(抜粋文):
【前回のコラム】「「リーダーは育てるというより“自然となっていく”もの」——ボーダーズ 萩野社長に聞く」はこちら
このコラムでは、企業のトップに対して、人材育成について考えていることや実践していることを聞いていく。その中で、「マーケティング思考ができて、なおかつ実際に行動に移すことができる人材」を育成するにはどうすればいいのかを探っていきたい。
今回は、本年1月1日にアドバタイジングドットコム・ジャパンから社名変更したばかりの、AOLプラットフォームズ・ジャパンの代表取締役社長である花崎 茂晴氏に聞いた。
AOLプラットフォームズ・ジャパン 代表取締役社長 花崎 茂晴 氏
ポジションを与えれば責任感が高まる
——貴社がリーダーに対して“求めている力”とは、どのようなものでしょうか?
相手に信用してもらって、「この人について行こう」と思えるリーダーになるためには4つの要素があると考えています。一つ目が「プロフェッショナルであること」。テクノロジーや業界の流れ、トレンドや将来が見えているかどうかなど、俯瞰的な視点とともにその分野プロフェッショナルであることが大切です。
二つ目が「コミットメント」です。お客様や社内に対して、しっかりと「自分がやります」と明確に意思表示したうえで、やるべきことをしっかりとこなしていくことが大事です。
三つ目は、内面的なことですが「パッション(情熱)」でしょう。どちらかと言えば、冷静沈着なタイプよりも、感情もある程度出して目標に向かっていくような、人を巻き込む熱意が、グループのマネジメントや会社経営には必要だと思います。
最後、四つ目が「透明性」で、私はこのことが最も重要と考えています。自身がどのような仕事をしているのかを示すのはもちろん、部下に対する評価でも、ミッションとその達成度合いを明確に示し、伝えられなければいけません。
われわれのような業界は特に結果重視の風潮が強いと思いますが、私は必ずしもそうではないと思っています。リーダーとなるような人は部下の結果だけを見るのではなくて、そこに至るまでのプロセスをしっかりと見て、プロセスがきちんとできていれば、そこは評価するべきだと思います。また、この四つは私自身が注意している点でもあります。
——その四つの力を伸ばすために行っていることはありますか?

(取り組む課題):
**1.** 抜粋文について、次の問いに答えてください。
(a) AOLプラットフォームズ・ジャパンは、本年1月1日にどの社名から社名変更しましたか。
(b) リーダーの四つの要素のうち、二つ目に挙げられているものは何ですか。
(c) 花崎氏が四つの要素の中で最も重要と考えているものは何ですか。
**2.** 抜粋文の「今回は、本年1月1日にアドバ」から「注意している点でもあります。」までの全文を、「部下」を「メンバー」に入れ替えて書き出してください。

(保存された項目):
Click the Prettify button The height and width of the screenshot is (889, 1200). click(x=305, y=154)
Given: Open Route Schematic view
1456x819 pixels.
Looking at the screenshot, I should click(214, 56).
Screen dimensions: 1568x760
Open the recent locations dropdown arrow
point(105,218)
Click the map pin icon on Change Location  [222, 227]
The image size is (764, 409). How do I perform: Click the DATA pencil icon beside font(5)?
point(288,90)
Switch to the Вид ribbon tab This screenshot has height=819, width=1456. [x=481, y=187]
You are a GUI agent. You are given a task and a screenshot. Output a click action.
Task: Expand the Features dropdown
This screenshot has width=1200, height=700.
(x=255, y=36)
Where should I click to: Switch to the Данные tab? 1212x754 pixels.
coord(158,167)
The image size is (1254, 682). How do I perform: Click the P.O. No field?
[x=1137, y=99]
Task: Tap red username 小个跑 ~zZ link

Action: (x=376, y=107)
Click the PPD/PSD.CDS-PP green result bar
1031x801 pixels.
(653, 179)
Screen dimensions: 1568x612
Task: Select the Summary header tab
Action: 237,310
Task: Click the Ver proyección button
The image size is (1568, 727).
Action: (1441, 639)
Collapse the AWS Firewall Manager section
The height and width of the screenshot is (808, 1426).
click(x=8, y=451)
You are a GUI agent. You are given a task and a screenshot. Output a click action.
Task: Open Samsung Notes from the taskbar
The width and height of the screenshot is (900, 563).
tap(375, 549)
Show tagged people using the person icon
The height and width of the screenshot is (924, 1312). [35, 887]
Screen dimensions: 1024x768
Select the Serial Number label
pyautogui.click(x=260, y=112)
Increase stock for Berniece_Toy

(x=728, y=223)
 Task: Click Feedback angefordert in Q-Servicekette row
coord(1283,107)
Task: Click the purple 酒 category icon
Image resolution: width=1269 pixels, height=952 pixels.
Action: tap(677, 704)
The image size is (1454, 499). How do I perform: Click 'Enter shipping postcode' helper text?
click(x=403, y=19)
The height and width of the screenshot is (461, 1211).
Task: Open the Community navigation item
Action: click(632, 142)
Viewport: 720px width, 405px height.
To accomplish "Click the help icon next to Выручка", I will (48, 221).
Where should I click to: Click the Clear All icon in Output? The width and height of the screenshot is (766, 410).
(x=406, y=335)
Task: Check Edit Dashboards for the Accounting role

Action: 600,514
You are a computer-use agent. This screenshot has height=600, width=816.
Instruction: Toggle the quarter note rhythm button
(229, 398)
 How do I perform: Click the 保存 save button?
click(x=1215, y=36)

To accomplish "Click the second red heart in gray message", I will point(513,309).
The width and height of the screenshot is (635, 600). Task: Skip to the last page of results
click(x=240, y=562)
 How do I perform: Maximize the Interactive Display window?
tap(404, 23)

(課題別の解答):
**1.**
(a) アドバタイジングドットコム・ジャパン
(b) コミットメント
(c) 透明性

**2.**
今回は、本年1月1日にアドバタイジングドットコム・ジャパンから社名変更したばかりの、AOLプラットフォームズ・ジャパンの代表取締役社長である花崎 茂晴氏に聞いた。
AOLプラットフォームズ・ジャパン 代表取締役社長 花崎 茂晴 氏
ポジションを与えれば責任感が高まる
——貴社がリーダーに対して“求めている力”とは、どのようなものでしょうか?
相手に信用してもらって、「この人について行こう」と思えるリーダーになるためには4つの要素があると考えています。一つ目が「プロフェッショナルであること」。テクノロジーや業界の流れ、トレンドや将来が見えているかどうかなど、俯瞰的な視点とともにその分野プロフェッショナルであることが大切です。
二つ目が「コミットメント」です。お客様や社内に対して、しっかりと「自分がやります」と明確に意思表示したうえで、やるべきことをしっかりとこなしていくことが大事です。
三つ目は、内面的なことですが「パッション(情熱)」でしょう。どちらかと言えば、冷静沈着なタイプよりも、感情もある程度出して目標に向かっていくような、人を巻き込む熱意が、グループのマネジメントや会社経営には必要だと思います。
最後、四つ目が「透明性」で、私はこのことが最も重要と考えています。自身がどのような仕事をしているのかを示すのはもちろん、メンバーに対する評価でも、ミッションとその達成度合いを明確に示し、伝えられなければいけません。
われわれのような業界は特に結果重視の風潮が強いと思いますが、私は必ずしもそうではないと思っています。リーダーとなるような人はメンバーの結果だけを見るのではなくて、そこに至るまでのプロセスをしっかりと見て、プロセスがきちんとできていれば、そこは評価するべきだと思います。また、この四つは私自身が注意している点でもあります。